+++ Page extract
The right to withdraw, however, must not be exercised
whimsically or arbitrarily; otherwise, it could give rise to a
damage claim under Article 19 of the Civil Code which
ordains that "every person must, in the exercise of his rights
and in the performance of his duties, act with justice, give
everyone his due, and observe honesty and good faith."
(2) If the period has a separate consideration, a contract of
"option" is deemed perfected, and it would be a breach of that
contract to withdraw the offer during the agreed period. The
option, however, is an independent contract by itself, and it is
to be distinguished from the projected main agreement
(subject matter of the option) which is obviously yet to be
concluded. If, in fact, the optioner-offeror withdraws the offer
before its acceptance(exercise of the option) by the optioneeofferee, the latter may not sue for specific performance on the
proposed contract ("object" of the option) since it has failed to
reach its own stage of perfection. The optioner-offeror,
however, renders himself liable for damages for breach of the
option. In these cases, care should be taken of the real nature
of the consideration given, for if, in fact, it has been intended
to be part of the consideration for the main contract with a
right of withdrawal on the part of the optionee, the main
contract could be deemed perfected; a similar instance would
be an "earnest money" in a contract of sale that can evidence
its perfection (Art. 1482, Civil Code).
++++++
+++ Provided data
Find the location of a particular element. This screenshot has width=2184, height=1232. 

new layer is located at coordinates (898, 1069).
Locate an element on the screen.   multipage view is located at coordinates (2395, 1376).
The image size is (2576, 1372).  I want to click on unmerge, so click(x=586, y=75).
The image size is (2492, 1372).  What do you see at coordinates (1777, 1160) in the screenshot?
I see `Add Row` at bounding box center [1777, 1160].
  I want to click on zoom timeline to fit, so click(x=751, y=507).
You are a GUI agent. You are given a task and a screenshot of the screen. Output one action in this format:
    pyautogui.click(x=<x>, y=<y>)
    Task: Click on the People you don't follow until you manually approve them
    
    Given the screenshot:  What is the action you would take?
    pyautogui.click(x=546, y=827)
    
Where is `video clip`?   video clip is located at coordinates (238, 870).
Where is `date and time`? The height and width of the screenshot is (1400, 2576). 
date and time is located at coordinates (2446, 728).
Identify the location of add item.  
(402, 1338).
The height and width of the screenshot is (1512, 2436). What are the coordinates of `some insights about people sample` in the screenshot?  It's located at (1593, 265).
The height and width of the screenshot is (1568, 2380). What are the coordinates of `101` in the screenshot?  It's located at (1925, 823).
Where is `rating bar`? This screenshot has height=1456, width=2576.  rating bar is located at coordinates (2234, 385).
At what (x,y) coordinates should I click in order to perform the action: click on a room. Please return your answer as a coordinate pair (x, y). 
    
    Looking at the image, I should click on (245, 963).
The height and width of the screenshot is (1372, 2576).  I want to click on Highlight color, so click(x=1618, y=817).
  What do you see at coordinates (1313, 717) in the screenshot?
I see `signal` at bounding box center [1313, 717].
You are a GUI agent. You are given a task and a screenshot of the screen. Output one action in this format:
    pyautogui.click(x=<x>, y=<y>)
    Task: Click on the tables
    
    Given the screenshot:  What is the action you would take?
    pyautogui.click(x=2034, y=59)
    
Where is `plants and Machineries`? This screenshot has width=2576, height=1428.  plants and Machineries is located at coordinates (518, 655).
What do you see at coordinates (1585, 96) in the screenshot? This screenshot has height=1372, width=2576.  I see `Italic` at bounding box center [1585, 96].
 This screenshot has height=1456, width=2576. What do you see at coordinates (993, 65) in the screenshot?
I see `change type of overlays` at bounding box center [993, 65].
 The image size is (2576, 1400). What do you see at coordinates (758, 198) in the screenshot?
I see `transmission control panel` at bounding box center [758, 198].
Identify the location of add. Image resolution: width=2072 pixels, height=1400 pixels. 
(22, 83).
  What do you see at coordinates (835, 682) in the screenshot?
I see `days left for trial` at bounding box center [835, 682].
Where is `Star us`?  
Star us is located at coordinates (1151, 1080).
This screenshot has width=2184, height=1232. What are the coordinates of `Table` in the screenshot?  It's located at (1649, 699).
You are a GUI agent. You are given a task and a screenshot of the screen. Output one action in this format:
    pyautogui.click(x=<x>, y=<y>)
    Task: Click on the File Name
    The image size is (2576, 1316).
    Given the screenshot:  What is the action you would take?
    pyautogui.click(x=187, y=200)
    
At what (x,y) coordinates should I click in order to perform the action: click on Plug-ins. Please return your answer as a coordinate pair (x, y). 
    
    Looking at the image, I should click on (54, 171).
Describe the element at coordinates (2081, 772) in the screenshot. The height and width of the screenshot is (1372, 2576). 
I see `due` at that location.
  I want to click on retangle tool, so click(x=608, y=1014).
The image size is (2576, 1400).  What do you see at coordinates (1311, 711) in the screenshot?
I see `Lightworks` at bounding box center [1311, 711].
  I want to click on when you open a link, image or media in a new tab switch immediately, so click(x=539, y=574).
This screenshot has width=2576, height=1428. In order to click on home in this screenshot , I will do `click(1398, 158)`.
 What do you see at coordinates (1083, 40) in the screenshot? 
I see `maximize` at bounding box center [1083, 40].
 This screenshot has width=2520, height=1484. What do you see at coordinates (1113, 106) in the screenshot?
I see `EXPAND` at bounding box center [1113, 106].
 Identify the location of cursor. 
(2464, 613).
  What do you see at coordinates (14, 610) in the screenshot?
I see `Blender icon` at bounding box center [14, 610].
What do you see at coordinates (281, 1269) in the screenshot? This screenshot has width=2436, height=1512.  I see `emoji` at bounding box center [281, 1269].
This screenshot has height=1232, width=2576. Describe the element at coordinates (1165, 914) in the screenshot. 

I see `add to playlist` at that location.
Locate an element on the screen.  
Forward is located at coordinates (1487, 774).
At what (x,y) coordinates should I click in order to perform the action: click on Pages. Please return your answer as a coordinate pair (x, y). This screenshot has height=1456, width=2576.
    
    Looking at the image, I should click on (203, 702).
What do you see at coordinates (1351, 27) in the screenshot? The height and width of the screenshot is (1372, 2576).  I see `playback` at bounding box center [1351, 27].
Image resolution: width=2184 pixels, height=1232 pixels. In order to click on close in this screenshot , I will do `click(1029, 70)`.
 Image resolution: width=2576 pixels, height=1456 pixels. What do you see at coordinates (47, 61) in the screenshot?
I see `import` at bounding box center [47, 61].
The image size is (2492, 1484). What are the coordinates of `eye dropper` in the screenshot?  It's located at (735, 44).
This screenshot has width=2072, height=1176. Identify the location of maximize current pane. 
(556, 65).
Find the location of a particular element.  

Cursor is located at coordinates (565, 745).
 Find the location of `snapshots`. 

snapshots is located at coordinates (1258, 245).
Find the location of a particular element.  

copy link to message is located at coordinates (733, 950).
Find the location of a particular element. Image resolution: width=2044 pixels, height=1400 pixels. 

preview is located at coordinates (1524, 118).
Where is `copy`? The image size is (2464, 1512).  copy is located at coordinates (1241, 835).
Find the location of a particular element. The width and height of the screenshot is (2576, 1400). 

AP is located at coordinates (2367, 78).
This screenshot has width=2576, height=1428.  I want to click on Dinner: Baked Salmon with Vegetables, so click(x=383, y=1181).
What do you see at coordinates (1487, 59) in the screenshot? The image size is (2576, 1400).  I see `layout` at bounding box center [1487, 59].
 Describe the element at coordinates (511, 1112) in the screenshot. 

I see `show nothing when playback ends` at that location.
++++++
### [Tasks for this exercise]
- A) In the passage on option contracts, which article of the Civil Code is named as the basis for a damage claim when the right to withdraw is exercised whimsically or arbitrarily?
- B) Carry on the passage on option contracts, starting right after its last sentence.

### [Answers given]
- A) Article 19 of the Civil Code.

- B)
Option vs. Right of First Refusal
a.) An option (1479 par. 2) or an offer (Art. 1319) would
require, among other things, a clear certainty on both the
object and the cause or consideration of the envisioned
contract. Governed by laws on contracts.
b.) In a right of first refusal, while the object might be made
determinate, the exercise of the right, however, would be
dependent not only on the grantor's eventual intention to enter
into a binding juridical relation with another but also on terms,
including the price, that obviously are yet to be later firmed
up. Governed not by laws of contract but of other general laws
and those governing human conduct.

LIMSON vs. CA (G.R. No. 135929. April 20, 2001)


Facts:
Petitioner Limson alleged that respondent spouses de Vera
offered to sell to petitioner a specific parcel of land and that on
31 July 1978 she agreed to buy it at P34.00 per square meter
and gave P20, 000.00 to respondent spouses as "earnest
money;" for which, the respondent spouses gave her a 10-day
option period to purchase the property.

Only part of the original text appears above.